**Atividade 1:** Transcreva o trecho da notícia sobre Ciro Gomes que começa em "Em vídeo publicado" e termina em "político do país.".
**Atividade 2:** Segundo a notícia sobre Ciro Gomes, em quanto os Estados Unidos decidiram elevar as tarifas sobre produtos brasileiros?
**Atividade 3:** Explique, com base na notícia sobre Ciro Gomes, por que ele voltou a chamar atenção no cenário político nacional.

**Documento de origem:**
──────────

O ex-ministro e ex-governador do Ceará, Ciro Gomes (PDT), voltou a chamar atenção no cenário político nacional após comentar, nas redes sociais, a decisão dos Estados Unidos de elevar em até 50% as tarifas sobre produtos brasileiros. A medida, anunciada recentemente, provocou reações de lideranças tanto do governo quanto da oposição.
Em vídeo publicado no último dia 18, Ciro criticou a resposta do presidente Luiz Inácio Lula da Silva (PT) à decisão americana, ao mesmo tempo em que fez ressalvas à condução política do ex-presidente Jair Bolsonaro (PL) e seus aliados. “Devemos aceitar passivamente a violência econômica imposta a nós pelo estrangeiro? Claro, óbvio que não”, afirmou. Na mesma gravação, ele declarou que há uma grande distância entre rejeitar a medida e “celebrar os supostos benefícios eleitorais de curto prazo”, como classificou a reação do atual governo. A declaração teve ampla repercussão nas redes sociais e recolocou o nome de Ciro Gomes no centro das discussões sobre o futuro político do país.

──────────

**Dados fornecidos:**
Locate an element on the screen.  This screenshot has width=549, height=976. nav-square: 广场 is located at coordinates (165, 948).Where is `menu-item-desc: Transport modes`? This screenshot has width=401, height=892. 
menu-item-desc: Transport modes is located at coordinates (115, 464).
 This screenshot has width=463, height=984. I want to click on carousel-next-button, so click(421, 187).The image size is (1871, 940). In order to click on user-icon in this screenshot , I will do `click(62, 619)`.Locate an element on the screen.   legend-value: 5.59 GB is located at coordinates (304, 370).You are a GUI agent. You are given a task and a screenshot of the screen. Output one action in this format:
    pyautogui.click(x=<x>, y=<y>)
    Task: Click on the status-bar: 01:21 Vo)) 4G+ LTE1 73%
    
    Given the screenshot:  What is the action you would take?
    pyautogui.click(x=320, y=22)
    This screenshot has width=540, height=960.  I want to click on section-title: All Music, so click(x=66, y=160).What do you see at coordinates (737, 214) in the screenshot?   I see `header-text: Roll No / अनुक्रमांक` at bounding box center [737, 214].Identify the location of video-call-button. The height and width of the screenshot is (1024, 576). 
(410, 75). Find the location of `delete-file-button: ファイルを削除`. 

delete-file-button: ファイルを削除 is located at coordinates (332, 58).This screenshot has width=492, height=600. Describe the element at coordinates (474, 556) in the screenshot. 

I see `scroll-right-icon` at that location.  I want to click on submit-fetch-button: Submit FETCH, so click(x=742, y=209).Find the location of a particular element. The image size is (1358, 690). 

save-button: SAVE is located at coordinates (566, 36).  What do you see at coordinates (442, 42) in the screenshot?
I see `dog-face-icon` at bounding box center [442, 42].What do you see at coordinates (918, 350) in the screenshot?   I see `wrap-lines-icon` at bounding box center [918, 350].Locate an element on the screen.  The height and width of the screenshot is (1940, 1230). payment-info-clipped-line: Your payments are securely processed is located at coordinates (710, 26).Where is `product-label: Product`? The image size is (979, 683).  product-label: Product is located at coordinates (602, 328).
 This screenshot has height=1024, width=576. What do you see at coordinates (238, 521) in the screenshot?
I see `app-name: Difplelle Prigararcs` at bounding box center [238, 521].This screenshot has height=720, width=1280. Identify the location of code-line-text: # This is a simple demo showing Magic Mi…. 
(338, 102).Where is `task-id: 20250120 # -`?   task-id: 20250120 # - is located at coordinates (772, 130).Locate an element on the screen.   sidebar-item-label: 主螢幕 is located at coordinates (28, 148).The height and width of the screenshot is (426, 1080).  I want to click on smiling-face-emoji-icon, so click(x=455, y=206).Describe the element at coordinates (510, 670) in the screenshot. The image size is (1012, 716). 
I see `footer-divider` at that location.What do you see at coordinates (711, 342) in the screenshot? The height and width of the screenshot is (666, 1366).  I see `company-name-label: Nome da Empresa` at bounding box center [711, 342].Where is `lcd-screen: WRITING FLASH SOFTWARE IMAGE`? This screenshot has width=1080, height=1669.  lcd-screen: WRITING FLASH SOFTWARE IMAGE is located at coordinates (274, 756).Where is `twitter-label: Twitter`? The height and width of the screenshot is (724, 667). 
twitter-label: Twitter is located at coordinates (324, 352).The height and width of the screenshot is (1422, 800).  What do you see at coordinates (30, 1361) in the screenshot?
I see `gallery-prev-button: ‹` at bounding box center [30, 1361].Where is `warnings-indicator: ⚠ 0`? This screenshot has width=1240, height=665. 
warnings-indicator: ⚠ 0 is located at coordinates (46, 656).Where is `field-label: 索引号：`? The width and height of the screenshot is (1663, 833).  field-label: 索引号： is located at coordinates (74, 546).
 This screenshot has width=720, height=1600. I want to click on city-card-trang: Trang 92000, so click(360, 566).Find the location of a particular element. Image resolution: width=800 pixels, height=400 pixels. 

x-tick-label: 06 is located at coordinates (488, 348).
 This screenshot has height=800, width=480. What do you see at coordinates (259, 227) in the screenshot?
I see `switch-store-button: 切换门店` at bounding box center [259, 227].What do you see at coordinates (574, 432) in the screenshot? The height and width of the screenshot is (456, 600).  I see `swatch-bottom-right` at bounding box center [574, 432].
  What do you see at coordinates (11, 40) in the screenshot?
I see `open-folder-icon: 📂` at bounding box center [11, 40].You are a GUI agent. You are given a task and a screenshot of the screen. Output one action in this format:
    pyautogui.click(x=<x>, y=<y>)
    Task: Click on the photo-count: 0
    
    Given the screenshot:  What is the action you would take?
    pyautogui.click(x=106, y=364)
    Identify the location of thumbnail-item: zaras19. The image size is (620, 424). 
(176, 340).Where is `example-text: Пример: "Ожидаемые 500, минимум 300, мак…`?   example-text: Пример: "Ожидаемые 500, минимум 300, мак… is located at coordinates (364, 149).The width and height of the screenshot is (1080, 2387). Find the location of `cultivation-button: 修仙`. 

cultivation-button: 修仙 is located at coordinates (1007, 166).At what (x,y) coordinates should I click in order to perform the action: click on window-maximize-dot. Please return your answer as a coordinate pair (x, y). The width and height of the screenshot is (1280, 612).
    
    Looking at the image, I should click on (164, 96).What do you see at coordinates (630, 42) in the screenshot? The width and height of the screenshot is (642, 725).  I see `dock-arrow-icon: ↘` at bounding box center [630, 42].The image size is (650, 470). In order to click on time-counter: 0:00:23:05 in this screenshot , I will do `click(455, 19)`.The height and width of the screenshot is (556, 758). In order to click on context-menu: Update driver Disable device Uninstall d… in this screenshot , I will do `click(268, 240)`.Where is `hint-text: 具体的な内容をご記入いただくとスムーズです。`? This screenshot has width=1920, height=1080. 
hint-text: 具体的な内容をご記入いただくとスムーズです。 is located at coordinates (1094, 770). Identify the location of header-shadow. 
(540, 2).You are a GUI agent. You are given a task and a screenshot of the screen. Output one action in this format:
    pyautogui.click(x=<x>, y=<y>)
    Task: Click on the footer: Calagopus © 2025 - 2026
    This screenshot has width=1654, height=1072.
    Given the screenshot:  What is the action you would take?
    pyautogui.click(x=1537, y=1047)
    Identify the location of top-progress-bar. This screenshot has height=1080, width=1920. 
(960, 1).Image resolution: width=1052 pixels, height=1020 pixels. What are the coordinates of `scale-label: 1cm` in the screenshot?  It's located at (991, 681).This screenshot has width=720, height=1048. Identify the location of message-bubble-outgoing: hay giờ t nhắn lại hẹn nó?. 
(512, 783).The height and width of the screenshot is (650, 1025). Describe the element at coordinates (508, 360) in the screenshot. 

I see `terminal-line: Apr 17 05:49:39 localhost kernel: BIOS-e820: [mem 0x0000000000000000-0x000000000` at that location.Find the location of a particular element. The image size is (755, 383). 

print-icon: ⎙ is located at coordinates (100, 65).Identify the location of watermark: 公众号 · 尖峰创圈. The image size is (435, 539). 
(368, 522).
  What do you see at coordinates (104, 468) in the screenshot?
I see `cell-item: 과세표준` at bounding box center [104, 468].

──────────

**Resposta escrita 1:**
Em vídeo publicado no último dia 18, Ciro criticou a resposta do presidente Luiz Inácio Lula da Silva (PT) à decisão americana, ao mesmo tempo em que fez ressalvas à condução política do ex-presidente Jair Bolsonaro (PL) e seus aliados. “Devemos aceitar passivamente a violência econômica imposta a nós pelo estrangeiro? Claro, óbvio que não”, afirmou. Na mesma gravação, ele declarou que há uma grande distância entre rejeitar a medida e “celebrar os supostos benefícios eleitorais de curto prazo”, como classificou a reação do atual governo. A declaração teve ampla repercussão nas redes sociais e recolocou o nome de Ciro Gomes no centro das discussões sobre o futuro político do país.

**Resposta escrita 2:** Em até 50%.

**Resposta escrita 3:** Ciro Gomes voltou a chamar atenção depois de comentar, nas redes sociais, a decisão dos Estados Unidos de elevar em até 50% as tarifas sobre produtos brasileiros. No vídeo, ele criticou a resposta de Lula e fez ressalvas a Bolsonaro e seus aliados. A declaração teve ampla repercussão.